Work required:
What is needed is an exact copy of the lines from the one containing "Expand the Exports tree node" through the final line of the material below.

==*==

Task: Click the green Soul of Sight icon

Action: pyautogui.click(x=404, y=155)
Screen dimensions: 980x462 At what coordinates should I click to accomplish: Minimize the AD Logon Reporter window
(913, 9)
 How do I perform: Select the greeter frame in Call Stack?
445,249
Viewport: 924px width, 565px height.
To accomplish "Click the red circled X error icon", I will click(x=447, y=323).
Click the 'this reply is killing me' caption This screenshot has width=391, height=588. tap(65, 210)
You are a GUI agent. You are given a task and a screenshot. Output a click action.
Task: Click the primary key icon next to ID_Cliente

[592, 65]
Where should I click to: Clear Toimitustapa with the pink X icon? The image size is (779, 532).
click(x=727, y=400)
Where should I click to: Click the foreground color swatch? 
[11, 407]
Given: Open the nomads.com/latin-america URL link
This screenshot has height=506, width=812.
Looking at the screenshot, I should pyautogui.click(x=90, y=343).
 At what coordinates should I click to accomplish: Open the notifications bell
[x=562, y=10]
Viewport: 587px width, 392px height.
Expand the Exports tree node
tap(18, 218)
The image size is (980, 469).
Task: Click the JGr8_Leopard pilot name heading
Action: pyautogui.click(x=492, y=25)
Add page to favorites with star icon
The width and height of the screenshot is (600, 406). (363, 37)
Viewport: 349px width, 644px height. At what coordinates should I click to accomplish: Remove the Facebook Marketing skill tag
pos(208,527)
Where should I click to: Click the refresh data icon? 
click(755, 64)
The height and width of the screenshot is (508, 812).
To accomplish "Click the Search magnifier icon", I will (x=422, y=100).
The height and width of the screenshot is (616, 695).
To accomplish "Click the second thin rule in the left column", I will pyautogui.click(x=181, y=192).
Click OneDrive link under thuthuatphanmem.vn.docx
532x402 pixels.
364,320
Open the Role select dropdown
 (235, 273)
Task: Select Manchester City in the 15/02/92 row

==*==

Task response:
Expand the Exports tree node
tap(18, 218)
The image size is (980, 469).
Task: Click the JGr8_Leopard pilot name heading
Action: pyautogui.click(x=492, y=25)
Add page to favorites with star icon
The width and height of the screenshot is (600, 406). (363, 37)
Viewport: 349px width, 644px height. At what coordinates should I click to accomplish: Remove the Facebook Marketing skill tag
pos(208,527)
Where should I click to: Click the refresh data icon? 
click(755, 64)
The height and width of the screenshot is (508, 812).
To accomplish "Click the Search magnifier icon", I will (x=422, y=100).
The height and width of the screenshot is (616, 695).
To accomplish "Click the second thin rule in the left column", I will pyautogui.click(x=181, y=192).
Click OneDrive link under thuthuatphanmem.vn.docx
532x402 pixels.
364,320
Open the Role select dropdown
 (235, 273)
Task: Select Manchester City in the 15/02/92 row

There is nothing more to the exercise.